By contrast, NAC improved critical power in all four exercise intensity levels, but by a small amount (3%). However, the researchers considered this small improvement to be statistically significant.
Based on these results, the researchers concluded, “This systematic evaluation of exercise tolerance across a range of severe work intensities demonstrated a significant increase in time to fatigue at 80% Pmax and subsequent increase in critical power (CP) with oral NAC supplementation, which was accompanied by a tendency for changes in electromyographic responses, but not in VO2 kinetics. This degree of improvement in CP and thus on time to fatigue seen in this study, while deceptively small, could have dramatic effects in athletic competition as well as in patient populations.”
Other NAC studies have reported improvements in exercise capacity in different populations, including those undergoing respiratory rehabilitation at 1,200mg/day and healthy, recreationally active adults at 1,800mg/day. Another recent study showed NAC supplementation reduced muscle soreness associated with exercise at 750mg/day in healthy, recreationally active adults.

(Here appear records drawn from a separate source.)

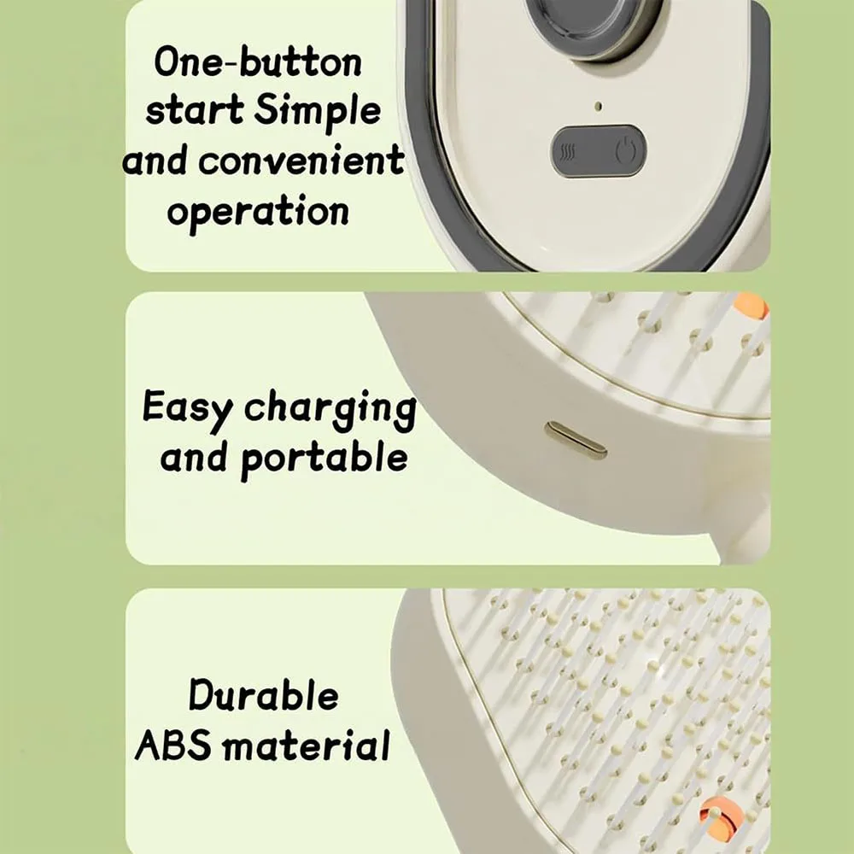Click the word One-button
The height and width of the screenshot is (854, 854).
click(258, 61)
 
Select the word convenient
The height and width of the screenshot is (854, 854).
click(301, 161)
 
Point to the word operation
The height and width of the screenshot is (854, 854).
click(258, 211)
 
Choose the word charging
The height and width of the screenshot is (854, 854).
click(330, 410)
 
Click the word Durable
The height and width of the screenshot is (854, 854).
click(264, 695)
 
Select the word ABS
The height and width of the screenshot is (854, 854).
click(173, 745)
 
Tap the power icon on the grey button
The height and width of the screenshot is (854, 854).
click(625, 150)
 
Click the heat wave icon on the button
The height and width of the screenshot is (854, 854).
click(569, 154)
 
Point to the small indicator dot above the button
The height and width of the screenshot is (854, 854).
click(598, 106)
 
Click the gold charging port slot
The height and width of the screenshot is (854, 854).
click(576, 440)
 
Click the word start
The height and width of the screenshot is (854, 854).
click(194, 110)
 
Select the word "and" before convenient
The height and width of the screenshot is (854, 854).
click(155, 161)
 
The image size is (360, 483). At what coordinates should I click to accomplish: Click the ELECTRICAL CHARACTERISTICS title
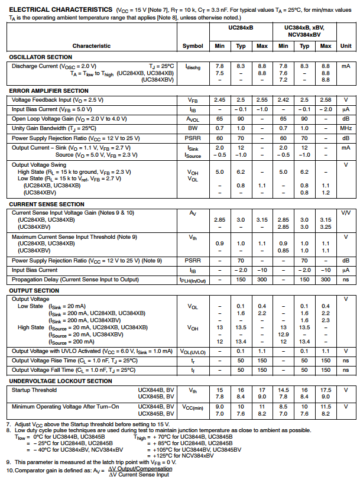[51, 10]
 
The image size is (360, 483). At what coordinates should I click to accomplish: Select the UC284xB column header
[241, 28]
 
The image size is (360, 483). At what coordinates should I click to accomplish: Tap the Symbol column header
[193, 46]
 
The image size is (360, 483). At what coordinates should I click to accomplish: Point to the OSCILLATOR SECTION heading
[40, 57]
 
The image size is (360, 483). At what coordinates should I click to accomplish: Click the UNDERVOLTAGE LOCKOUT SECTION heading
[61, 381]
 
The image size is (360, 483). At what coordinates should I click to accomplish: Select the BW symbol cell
[193, 128]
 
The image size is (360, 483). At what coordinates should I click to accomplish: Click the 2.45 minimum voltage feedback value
[220, 101]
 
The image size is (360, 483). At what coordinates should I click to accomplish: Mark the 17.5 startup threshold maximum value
[325, 390]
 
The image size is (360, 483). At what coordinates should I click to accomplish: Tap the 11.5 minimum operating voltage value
[325, 407]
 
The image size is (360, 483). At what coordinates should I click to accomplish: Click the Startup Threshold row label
[34, 390]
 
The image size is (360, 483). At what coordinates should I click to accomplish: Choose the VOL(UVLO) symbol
[193, 352]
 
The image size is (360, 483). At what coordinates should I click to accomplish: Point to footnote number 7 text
[89, 424]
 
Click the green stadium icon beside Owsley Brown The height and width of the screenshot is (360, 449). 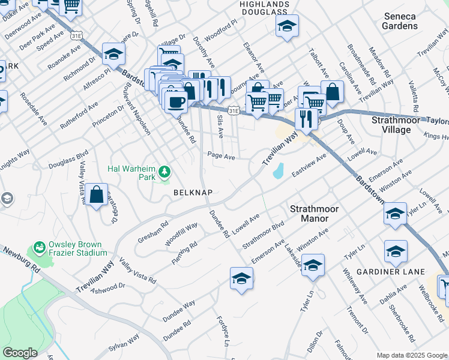click(x=40, y=247)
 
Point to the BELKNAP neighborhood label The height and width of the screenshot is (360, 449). click(x=191, y=193)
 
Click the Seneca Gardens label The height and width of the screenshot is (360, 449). click(x=399, y=22)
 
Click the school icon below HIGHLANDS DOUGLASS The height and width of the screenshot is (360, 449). click(x=288, y=26)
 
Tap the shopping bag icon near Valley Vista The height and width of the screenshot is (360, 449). click(x=96, y=194)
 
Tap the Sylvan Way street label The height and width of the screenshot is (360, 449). click(x=124, y=343)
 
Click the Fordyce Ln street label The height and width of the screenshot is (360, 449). click(x=222, y=333)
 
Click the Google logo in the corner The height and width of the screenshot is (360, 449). click(x=20, y=352)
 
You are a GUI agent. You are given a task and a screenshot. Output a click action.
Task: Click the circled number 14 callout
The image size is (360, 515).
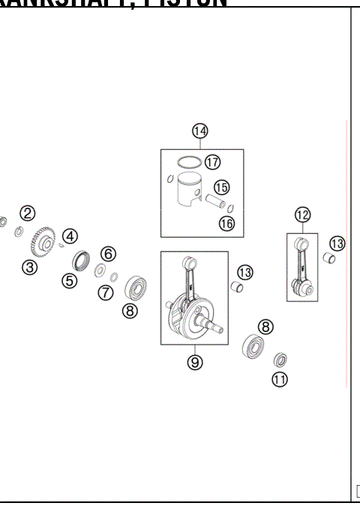click(x=200, y=132)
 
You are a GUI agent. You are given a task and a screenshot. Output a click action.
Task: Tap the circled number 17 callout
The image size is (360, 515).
click(x=212, y=161)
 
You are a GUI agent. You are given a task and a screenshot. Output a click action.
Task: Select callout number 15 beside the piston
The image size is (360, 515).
click(x=221, y=187)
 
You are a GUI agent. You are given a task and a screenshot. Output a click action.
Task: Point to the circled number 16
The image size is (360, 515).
click(x=226, y=223)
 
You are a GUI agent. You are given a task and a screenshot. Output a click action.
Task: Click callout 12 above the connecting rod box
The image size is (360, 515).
click(x=302, y=216)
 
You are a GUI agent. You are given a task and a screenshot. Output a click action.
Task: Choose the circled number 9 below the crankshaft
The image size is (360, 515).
click(x=195, y=362)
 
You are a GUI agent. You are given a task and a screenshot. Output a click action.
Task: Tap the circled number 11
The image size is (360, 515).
click(x=280, y=379)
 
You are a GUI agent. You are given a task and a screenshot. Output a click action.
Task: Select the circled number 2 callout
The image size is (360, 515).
click(x=27, y=213)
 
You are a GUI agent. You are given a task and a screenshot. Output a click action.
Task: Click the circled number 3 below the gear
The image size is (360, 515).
click(x=29, y=267)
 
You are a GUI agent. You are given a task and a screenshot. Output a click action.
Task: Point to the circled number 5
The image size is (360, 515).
click(x=70, y=281)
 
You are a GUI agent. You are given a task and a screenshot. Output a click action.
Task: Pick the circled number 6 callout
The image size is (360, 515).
click(x=108, y=253)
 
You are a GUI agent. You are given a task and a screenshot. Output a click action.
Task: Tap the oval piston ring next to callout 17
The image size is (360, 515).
click(x=188, y=161)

Choosing Your NAC Supplement
When looking for a NAC dietary supplement, we recommend starting with a dosage level closer to these latter three studies (between 750mg per day and 1,800mg per day) rather than the much larger dosage used in the initial study discussed in this article. While none of the subjects in the larger dosage study reported an adverse reaction, efficacy has been seen in the other studies at much lower dosages, and from a conservative standpoint is a better place to start in our opinion.
NAC is widely available online or in retail outlets as a stand-alone dietary supplement in dosage levels ranging from 600mg/day up to 2,000mg/day. The average cost per 30-day supply bottle of NAC ranges from $10-$20 depending on the dosage and brand purchased.
 Corn SD, et al. Effects of oral N-acetylcysteine on fatigue, critical power, and W’ in exercising humans. Respir Physiol & Neurobiol. 2011 June 29. [Epub ahead of print.]
 Stav D, et al. Effect of N-acetylcysteine on air trapping in COPD: a randomized placebo-controlled study. Chest. 2009 August; 136(2): 381-386.
 Kelly MK, et al. Effects of N-acetylcysteine on respiratory muscle fatigue during heavy exercise. Respir Physiol Neurobiol. 2009 Jan 1; 165(1): 67-72.
 Silva LA, et al. N-acetylcysteine supplementation and oxidative damage and inflammatory response after eccentric exercise. Int J Sport Nutr Exerc Metab. 2008 Aug; 18(4): 379-388.